Certain limitations warrant consideration. The retrospective nature of the study, as well as the limited number of factors potentially associated with persistence for which data are included in the database, prevents us from identifying further risk factors for poor persistence. Also, associations with possible confounders, such as severity of disease, bone mineral density, bone turnover markers, and prevalent fractures, could not be assessed. Physicians may vary in the way they classify new versus continued use of osteoporosis treatments. In particular, re-initiation of previous treatment may not be coded consistently. The data may also be affected by confounding by indication, because patients who receive injectable agents are more likely to have severe disease and to have received previous therapy than those receiving oral bisphosphonates. Individuals who discontinued their original therapy and started another drug within 60 days were included in the drug cohort in which they maintained the longest duration of persistence, which may have led to an overestimation of persistence for the agents used as the initial therapy in such cases. Analysis of persistence may also have been confounded by instances of extended prescription intervals, undetected by the maximum grace period of 120 days. For example, data demonstrating that the benefits of a single i.v. dose of zoledronic acid endure for more than a year may underlie a trend for biennial dosing in some regions [42]. This is not recognized practice in Germany, however, and is not advocated by treatment guidelines; thus, it is unlikely to have affected our findings significantly [43]. Finally, this analysis may have been complemented by the availability of additional data that were not analyzed, such as further details on previous fractures, osteoporosis treatment history, and comorbidity profiles of patients, as well as a more comprehensive breakdown of physician specialty. It would be of interest to examine the effects of these variables in future studies.
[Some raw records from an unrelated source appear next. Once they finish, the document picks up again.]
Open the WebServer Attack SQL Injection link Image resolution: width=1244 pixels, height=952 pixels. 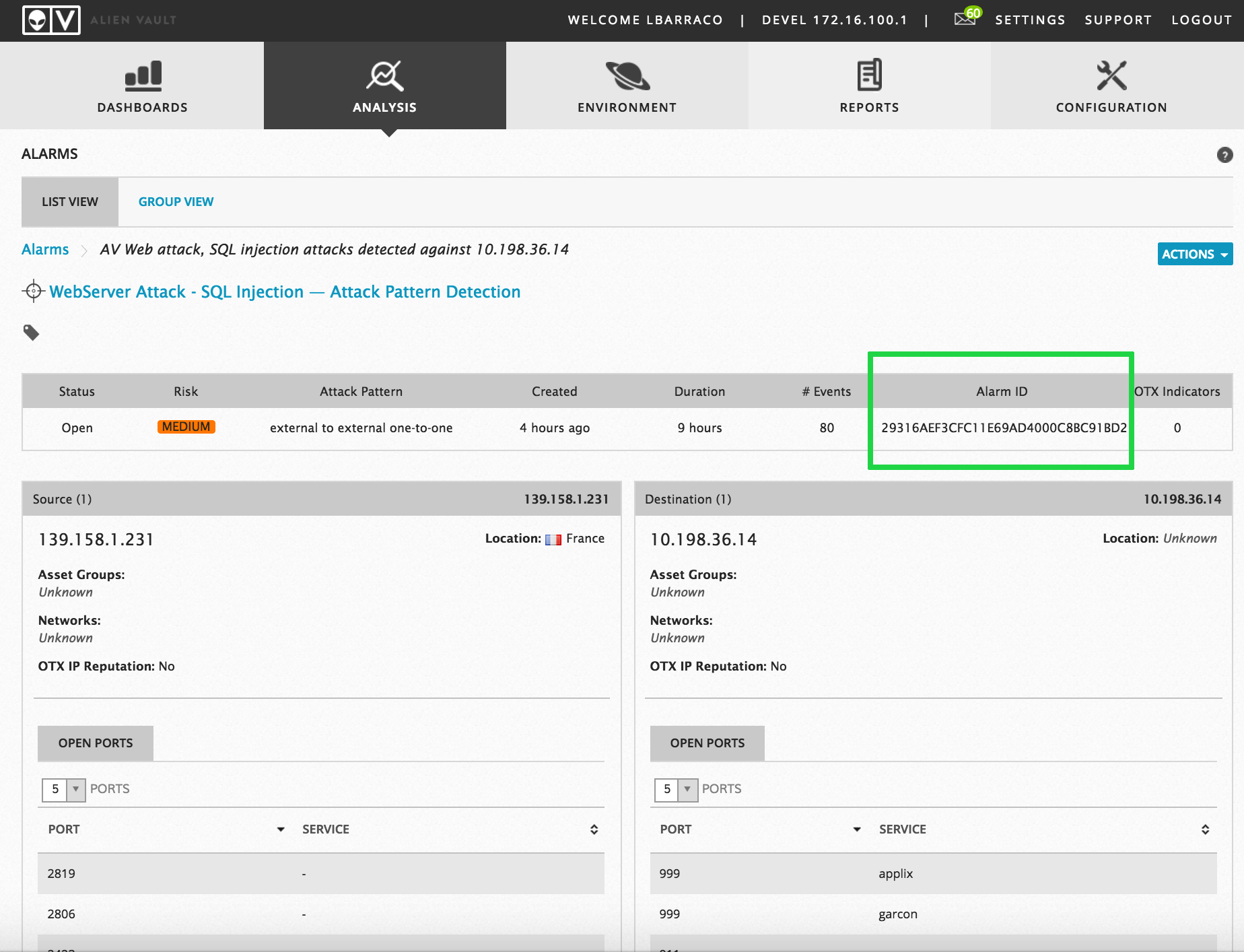pos(284,292)
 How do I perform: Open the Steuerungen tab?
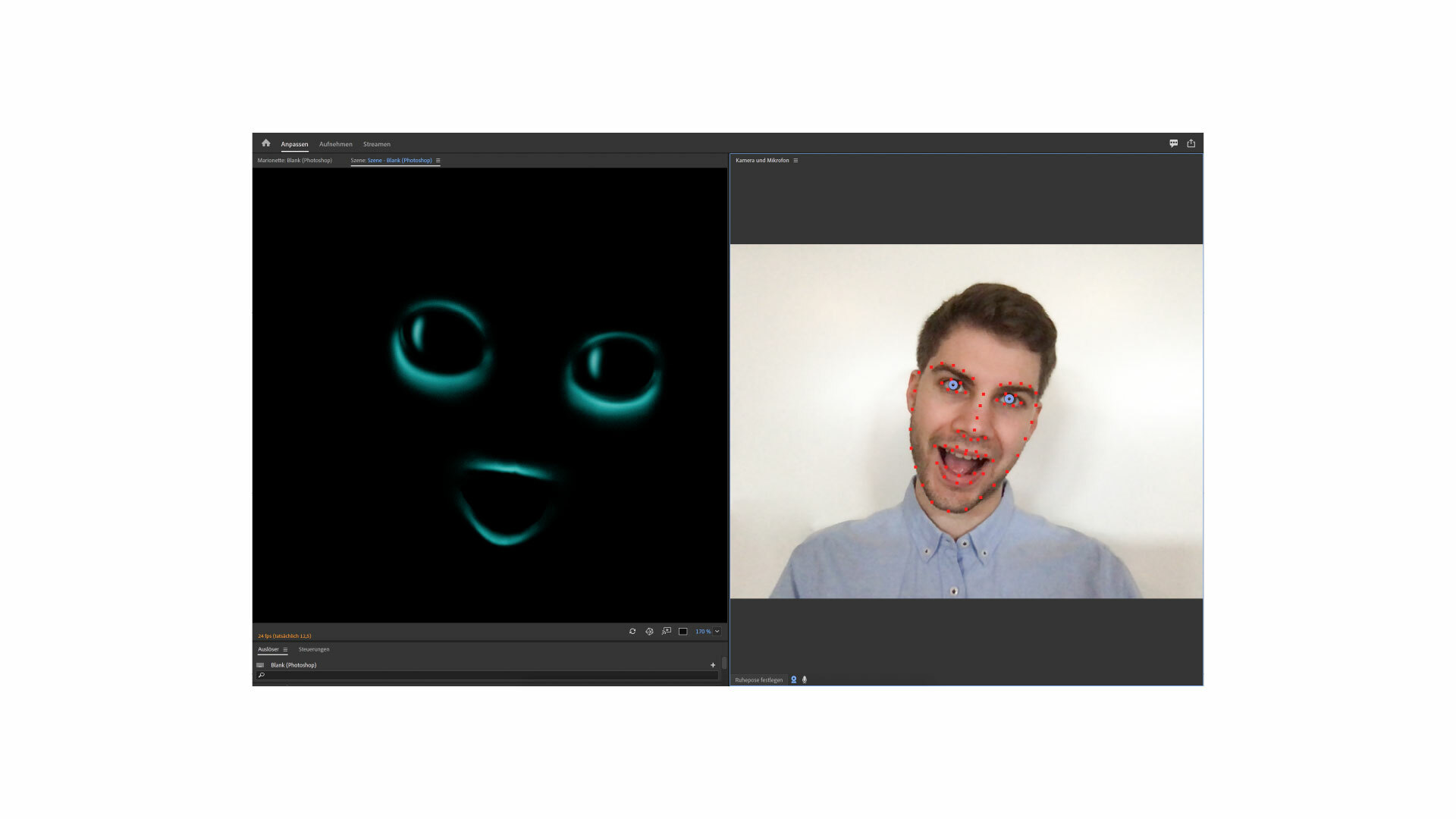[313, 649]
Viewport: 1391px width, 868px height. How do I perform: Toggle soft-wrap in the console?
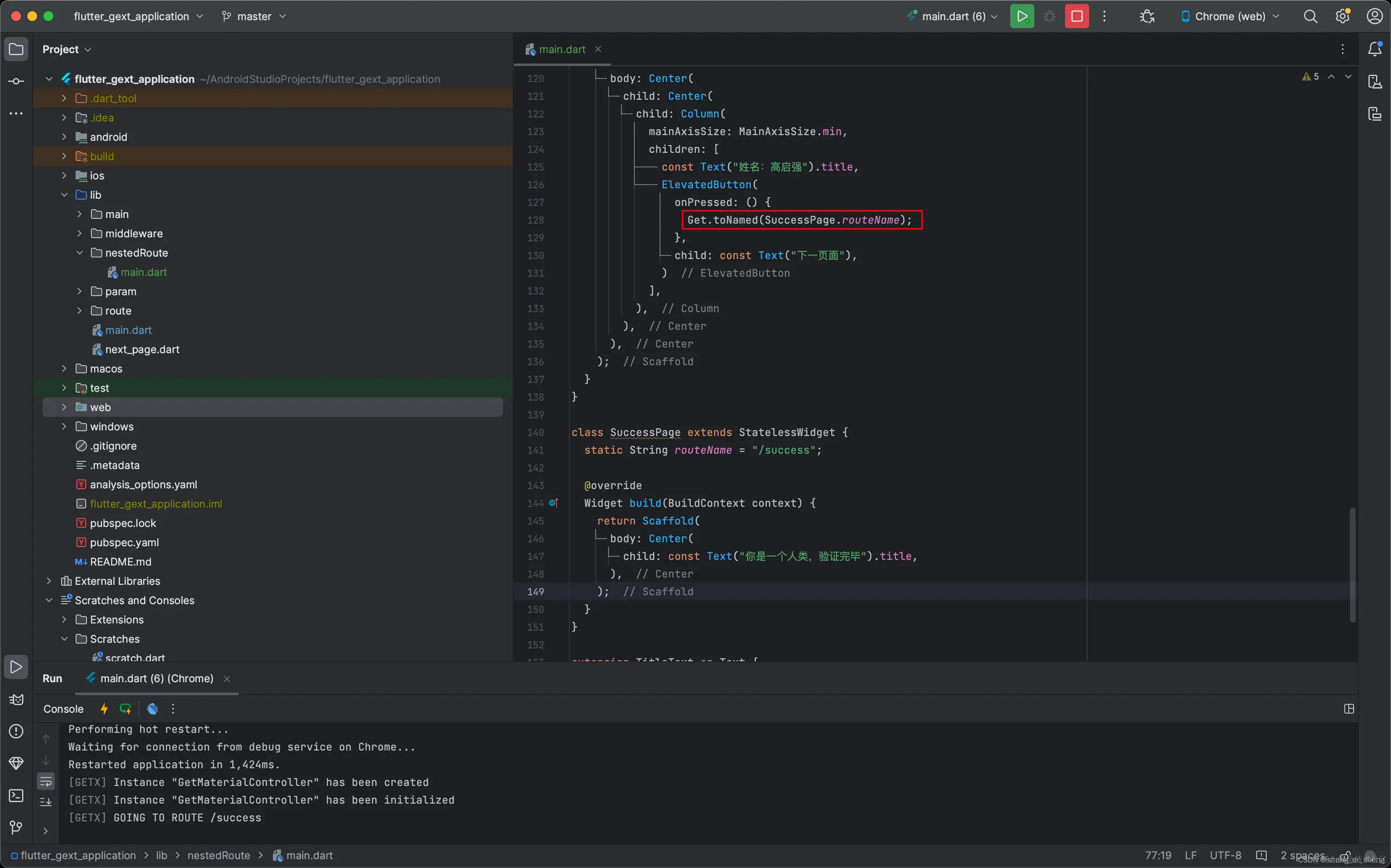pyautogui.click(x=46, y=781)
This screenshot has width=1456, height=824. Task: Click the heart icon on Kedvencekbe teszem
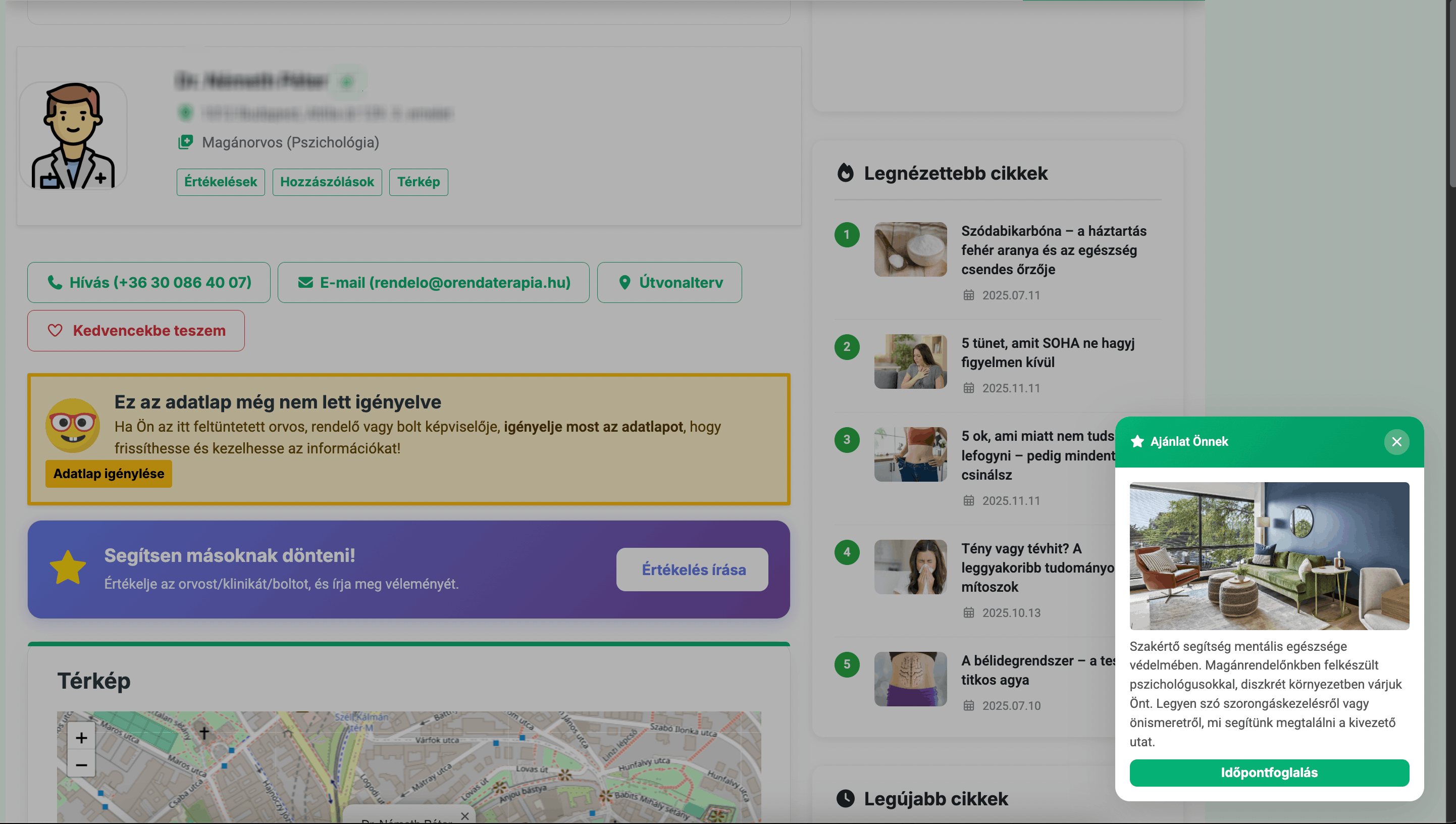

Our study has several strengths. Our analysis used real-world data from physicians, capturing over 60 % of prescriptions for osteoporosis treatment in women and providing insights into treatment persistence in a real-world clinical practice setting. Furthermore, we assessed treatment persistence using four different grace periods and showed that shorter gaps (e.g., 30 days) might underestimate persistence whereas longer gaps might overestimate persistence. Finally, unlike previous studies, we compared all available bisphosphonate treatment regimens, as well as denosumab, for a long duration (>12 months) of follow-up.

Conclusion

Two-year persistence was 1.5–2 times higher with denosumab than with bisphosphonates, and the risk of discontinuing treatment was significantly lower with denosumab than with bisphosphonates, even if patients were receiving i.v. ibandronate or i.v. zoledronic acid. Although this improvement has value, further increases in persistence with antiresorptive agents in patients with osteoporosis are needed. Greater understanding of the factors associated with poor persistence is required in order to improve medication-taking behavior in patients at high risk of treatment discontinuation and to maximize fracture risk reduction.